Despite setting the usage of external RAM as mentioned above, the generated code still throws an error indicating insufficient RAM
So I had to use the 'attribute' keyword to specify that some variables used by CubeAI should be stored in external RAM, which is inefficient and error-prone.
Then the program compiled successfully. However, at runtime, the program triggered a hard fault at the 'return ai_platform_network_process(network, input, output);' line and further debugging was not possible. By examining the call stack, it was evident that the issue occurred at 'st_sssa8_ch_convolve_rank1upd'. How should I troubleshoot this problem? A common suggestion is to confirm if CRC is enabled. The answer is yes, of course; STM32CubeMX now automatically enables CRC when using CubeAI.
/* Global handle to reference the instantiated C-model */
static ai_handle network = AI_HANDLE_NULL;
/* Global c-array to handle the activations buffer */
AI_ALIGNED(32)
static ai_u8 activations[AI_NETWORK_DATA_ACTIVATIONS_SIZE]__attribute__((at(0XC1200000))); //
/* Array to store the data of the input tensor */
AI_ALIGNED(32)
static ai_float in_data[AI_NETWORK_IN_1_SIZE]__attribute__((at(0XC1A00000))); //
/* or static ai_u8 in_data[AI_NETWORK_IN_1_SIZE_BYTES]; */
/* c-array to store the data of the output tensor */
AI_ALIGNED(32)
static ai_float out_data[AI_NETWORK_OUT_1_SIZE];
/* static ai_u8 out_data[AI_NETWORK_OUT_1_SIZE_BYTES]; */
/* Array of pointer to manage the model's input/output tensors */
static ai_buffer *ai_input;
static ai_buffer *ai_output;
int aiInit(void) {
ai_error err;
/* Create and initialize the c-model */
const ai_handle acts[] = { activations };
err = ai_network_create_and_init(&network, acts, NULL);
if (err.type != AI_ERROR_NONE) {};
/* Reteive pointers to the model's input/output tensors */
ai_input = ai_network_inputs_get(network, NULL);
ai_output = ai_network_outputs_get(network, NULL);
return 0;
}
int aiRun(const void *in_data, void *out_data) {
ai_i32 n_batch;
ai_error err;
/* 1 - Update IO handlers with the data payload */
ai_input[0].data = AI_HANDLE_PTR(in_data);
ai_output[0].data = AI_HANDLE_PTR(out_data);
/* 2 - Perform the inference */
n_batch = ai_network_run(network, &ai_input[0], &ai_output[0]);
if (n_batch != 1) {
err = ai_network_get_error(network);
};
return 0;
}
void main_loop()
{
/* The STM32 CRC IP clock should be enabled to use the network runtime library */
__HAL_RCC_CRC_CLK_ENABLE();
aiInit();
while (1)
{
/* 1 - Acquire, pre-process and fill the input buffers */
//acquire_and_process_data(in_data);
memcpy(in_data, in_buf, OUT_HEIGHT*OUT_WIDTH*3);
/* 2 - Call inference engine */
aiRun(in_data, out_data);
/* 3 - Post-process the predictions */
//post_process(out_data);
}
}
Solved! Go to Solution.
2024-03-25 01:00 AM
For activation buffer to be automatically allocated partially in external RAM you have to define memory pools where to specify the amount of internal memory that can be used and the amount of external memory.
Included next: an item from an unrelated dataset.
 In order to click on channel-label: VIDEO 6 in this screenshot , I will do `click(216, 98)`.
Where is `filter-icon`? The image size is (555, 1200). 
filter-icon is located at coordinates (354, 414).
In the generated code one array per memory pool will be defined.
Regards
2024-03-25 01:00 AM
For activation buffer to be automatically allocated partially in external RAM you have to define memory pools where to specify the amount of internal memory that can be used and the amount of external memory.
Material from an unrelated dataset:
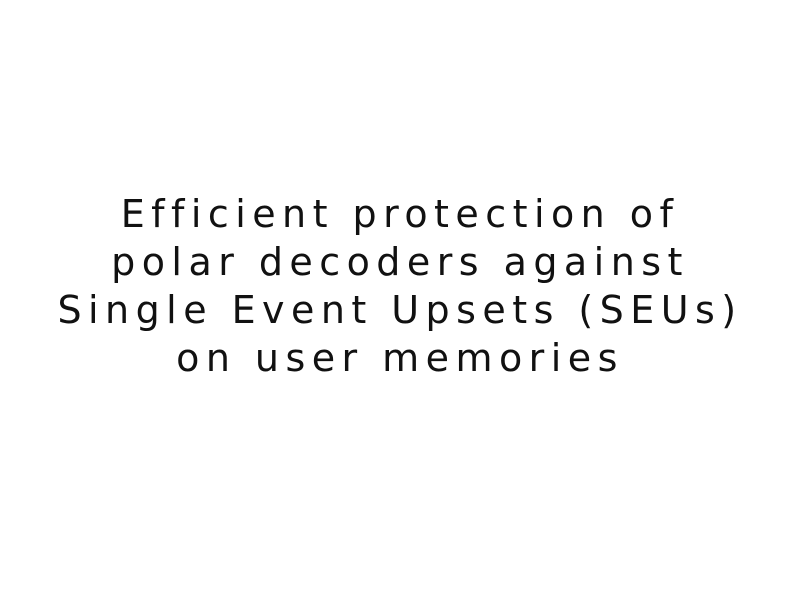  I want to click on title-line-1: Efficient protection of, so click(400, 214).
In the generated code one array per memory pool will be defined.
Regards
2024-03-25 01:08 AM
This is a minor issue; I have already addressed the memory allocation problem using the 'attribute at' keyword. The critical issue lies in the hard fault. I have ensured that the external SDRAM is available, performing full chip read/write verification three times every power-up. Even if the data type provided to it is incorrect and the allocated RAM space far exceeds the size required for the AI application, I can't think of any scenario that would lead to a hard fault.